Japanese planes and the surface they promised to give. That is the goal. The shimmering hand-wrought surface that only a cutting iron in a handplane can give. I am hanging on for this, as it fits my need to put clear blue water between my furniture and the robot-driven, manufactured surface. That routine, intimidating perfection of industry that surrounds us. I wanted a human, imperfect surface, a surface that reminded us of the skilled hand struggling for perfection and failing. I wanted failure.
So I have bought this impressive piece of Japanese steel, but I have also in the process acquired an eBay habit that is disturbing my wife and children.
“Dad, why are you on the laptop during dinner?”
“You tell us to put the mobile phones away at the table.”
“And what is a snipe bid?”
I bought not only the old handmade plane iron and accompanying back iron, but also a couple of other planes. The more I got into this, the more I found I did not know about these planes.
When the blade arrived wit as beautifully wrapped and presented as the Japanese do with all their things. But it needed some work as rust and time had taken its toll. So I set to work on the back of the blade first.
I started with a #230-grit diamond plate. This is a coarse surface and, combined with Trend Lapping Fluid, is an effective way of removing a lot of metal fast. The other benefit is the metal plate itself is pretty flat so we are working toward a constant flat target.
Diamond plates are an expensive way of doing this. This one cost me nearly £25 and is no longer as coarse and effective. Bigger, more expensive plates are, in our experience, just as short-lived. Another way of doing this is a granite slab with #180-grit wet/dry sandpaper; we use this to keep stones flat.
I think I spent a good couple of hours getting hot, wet and dirty doing this. The black stuff that comes off the blade is an indication that the abrasive is working, and the slowness is an indication this blade is hard steel and that the blacksmith knew what he was doing.
What I am hoping is that some of the Samurai sword making history will have rubbed off on my plane iron. “Tamahagane” or “jewel steel” is the name of the steel they used to make swords. The process of hammering and folding, creating a supremely sharp edge with the contrasting quality of toughness. The kind of edge that would cut through three bodies at a time. Mmmm…
It was the hammering under heat, the forging, that makes steel better for us woodies – the time-consuming hammering that gets left out of most modern tool steel production. It makes a finer grain, sharper, edge-holding steel. I have seen and appreciated this during the past 30 years I have been using Japanese chisels.
That plane iron back was hard as blazes. The hollow that is worked into the back of all Japanese tools to save us time in getting that blade flat was being slowly removed by my flattening efforts. The pitting from the rust was pretty deep. If you can, avoid rust-pitted blades; they may be cheap on eBay, but you pay for that neglect.

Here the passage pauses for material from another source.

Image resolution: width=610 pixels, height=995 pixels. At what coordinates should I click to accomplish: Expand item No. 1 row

I tested my diamond-stoned surface on a series of Japanese waterstones: #330-grit green to take out the lines of the diamond plate, #800 to take out the lines of the #330, then #3000 natural waterstone (not synthetic), then #6000-grit gold polishing stone, finishing with a #10,000 natural waterstone. I will why the natural waterstones soon. All of these stones are kept flat religiously with our system of using #180-grit wet/dry sandpaper on a granite slab after every use.
This flat business is pretty dull, but you only do it once. Your shiny, mirror-like blade back then only ever touches your finest stone. All this as it is necessary to get your blade in REALLY close contact with that #10,000 grit polishing stone right at the cutting edge.

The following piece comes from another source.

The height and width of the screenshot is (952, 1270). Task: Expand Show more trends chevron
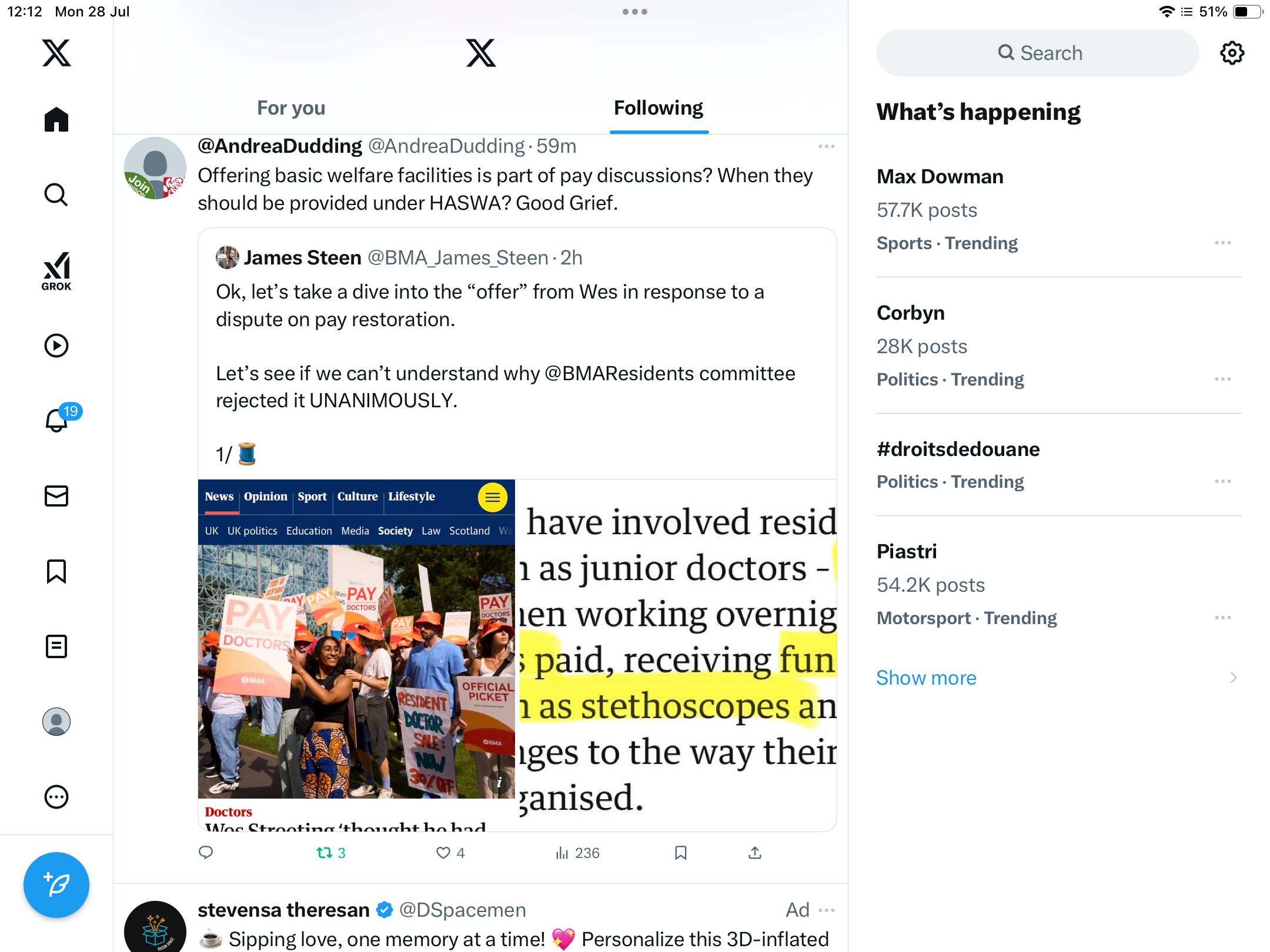pos(1234,678)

Next time we go for sharp…..
— David Savage, http://www.finefurnituremaker.com
I bought two table top end pieces of a powermatic 66 from a used tool dealer in VT for $40.

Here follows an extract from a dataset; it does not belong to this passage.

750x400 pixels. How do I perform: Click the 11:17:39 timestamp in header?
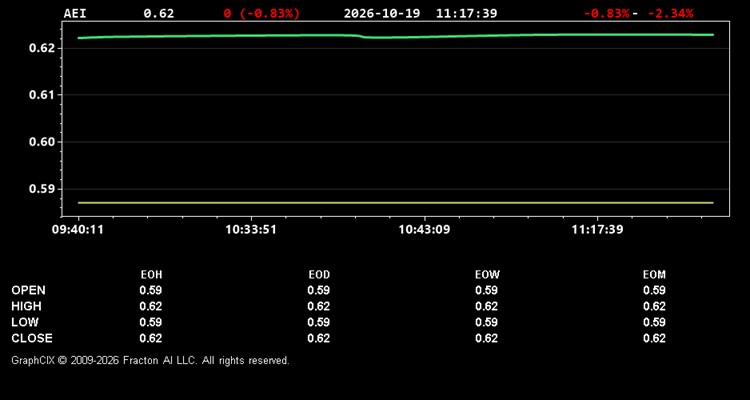[466, 13]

Give a great flat surface for sandpaper and some day I will get the table built to mount them on, separate of course. They are heavy.
“The Japan Woodworker” used to offer and talk about in their catalog a device for “tapping out” the ura or backside of Japanese plane irons and chisels. The idea is that if the flat surface between the edge and the hollow ground “ura” or backside disappears you can recover it by tapping on the front of the blade. I’ve always been afraid to attempt this because it seemed like madness to hit a hard edge with a hammer but I’d be interested to hear about it if anyone has done this successfully and what tricks might be involved.
Toshio Odate talks about this in _Japanese Woodworking Tools: Their Tradition, Spirit and Use_ and elsewhere. The short answers are (1) yes, this is how it’s done, and (2) yes, it is possible to crack and thereby ruin a blade this way.
The reason it works at all is that the hardening is confined to a thin layer, with the bulk of the steel being softer and more malleable.
So presumably one taps behind the hardened blade on the body of the plane iron?
you place the ura section you want to recess generally against the corner of a block of wood or small japanese anvil, then tap just opposite that contact point on the bevel side of the blade. I’ve done it a bit, mainly to learn the process, and on a good blade (read: good steel, good iron, and forge welded really well) it’s much more straightforward than one would think. It helps immensely to have a good sense of what exactly the Ura is SUPPOSED to look like, and what areas you need to adjust, but I found the process much less trouble than I anticipated.